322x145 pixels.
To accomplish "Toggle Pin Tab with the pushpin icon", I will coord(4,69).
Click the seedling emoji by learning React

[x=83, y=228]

==

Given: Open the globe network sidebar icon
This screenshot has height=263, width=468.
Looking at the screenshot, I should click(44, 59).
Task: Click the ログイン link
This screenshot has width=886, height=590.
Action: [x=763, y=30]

==

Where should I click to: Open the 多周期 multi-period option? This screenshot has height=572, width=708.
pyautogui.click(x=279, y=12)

## Goal
Start at the line that has "322x145 pixels." and end after the line that has "[x=83, y=228]". Write those lines out again with "seedling" changed to "sprout" and nothing else altered.

## Right answer
322x145 pixels.
To accomplish "Toggle Pin Tab with the pushpin icon", I will coord(4,69).
Click the sprout emoji by learning React

[x=83, y=228]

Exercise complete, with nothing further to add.